Tableau 77 - Composition isotopique du plomb de différents minéraux primaires et secondaires de plomb de la mine de Cap Garonne.


Tableau 78 - Comparaison des compositions isotopiques du Pb des gîtes proches de Cap Garonne ou de contexte et d'âge similaire (d'après MARCOUX, 1987 ; * cette étude).


Fig. 52 - Compositions isotopiques du plomb des minéralisations de la région Alpes - Provence - Corse (d'après MARCOUX, 1987).

 

3.4.3. Hypothèse sur la source des métaux de la minéralisation primaire de Cap Garonne

De ce qui vient d'être dit, il paraît logique, étant données les différences de signatures isotopiques entre le plomb des filons du socle des Maures et celui de la minéralisation primaire de Cap Garonne, d'attribuer une autre origine au plomb de Cap Garonne. De par l'argument indirect fourni par la composition isotopique du Pb de la mimétite, le plomb de la galène ne peut provenir des formations triasiques elles-mêmes. Un phénomène minéralisateur "per descensum" est à exclure.
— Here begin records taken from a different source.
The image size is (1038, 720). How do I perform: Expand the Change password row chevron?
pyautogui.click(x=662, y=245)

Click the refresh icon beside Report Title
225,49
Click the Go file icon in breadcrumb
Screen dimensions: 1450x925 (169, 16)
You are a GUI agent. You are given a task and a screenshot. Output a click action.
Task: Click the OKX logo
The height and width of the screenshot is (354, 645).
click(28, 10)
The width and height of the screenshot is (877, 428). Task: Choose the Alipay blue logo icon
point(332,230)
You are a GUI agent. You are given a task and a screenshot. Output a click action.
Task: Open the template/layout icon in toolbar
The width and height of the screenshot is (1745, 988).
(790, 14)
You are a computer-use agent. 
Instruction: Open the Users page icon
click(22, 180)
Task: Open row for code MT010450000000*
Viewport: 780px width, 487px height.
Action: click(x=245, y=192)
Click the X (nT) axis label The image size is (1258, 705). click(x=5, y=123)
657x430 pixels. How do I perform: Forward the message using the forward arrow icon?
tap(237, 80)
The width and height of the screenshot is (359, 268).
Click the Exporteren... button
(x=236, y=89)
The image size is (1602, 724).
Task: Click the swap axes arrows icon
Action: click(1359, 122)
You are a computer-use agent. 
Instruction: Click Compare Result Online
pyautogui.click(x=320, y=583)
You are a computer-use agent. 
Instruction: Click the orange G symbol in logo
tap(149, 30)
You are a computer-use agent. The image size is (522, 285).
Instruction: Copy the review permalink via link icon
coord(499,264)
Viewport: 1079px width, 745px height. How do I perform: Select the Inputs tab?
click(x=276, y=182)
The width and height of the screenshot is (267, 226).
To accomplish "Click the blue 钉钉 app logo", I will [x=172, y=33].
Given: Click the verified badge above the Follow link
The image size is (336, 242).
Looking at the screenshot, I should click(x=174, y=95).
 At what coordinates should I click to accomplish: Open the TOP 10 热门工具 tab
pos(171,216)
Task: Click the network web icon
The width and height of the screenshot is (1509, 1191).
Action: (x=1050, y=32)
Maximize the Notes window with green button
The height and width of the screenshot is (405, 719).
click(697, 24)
Par analogie avec d'autres gîtes de type "red-bed", la source du Pb pourrait être la série permienne sous-jacente et en particulier les basaltes doléritiques intercalés dont on connaît 7 unités quelques kilomètres à l'est de Cap Garonne. Ces basaltes ont été interprétés par certains auteurs comme des laccolithes ; leur chimie et pétrographie les rapprochent de certaines laves du massif de l'Esterel. L'origine volcanique du Cu et accessoirement de Pb et Zn est souvent proposée par les métallogénistes dans la formation des "red-beds". A.W. BROWN (1971) démontre qu'une partie au moins du cuivre du gîte de White Pine (Michigan) provient du lessivage du matériel volcanique sous-jacent. Le caractère minéralisateur "per ascensum" que nous donnons aux fluides hydrothermaux responsables de la formation de Cap Garonne a aussi été proposé par C. VINCHON (1984) pour les minéralisations permotriasiques du dôme du Barrot avoisinantes. Il serait intéressant dans le futur d'accréditer notre hypothèse quant à la source des métaux de la minéralisation primaire de Cap Garonne en analysant le Pb en roche totale de ces basaltes doléritiques.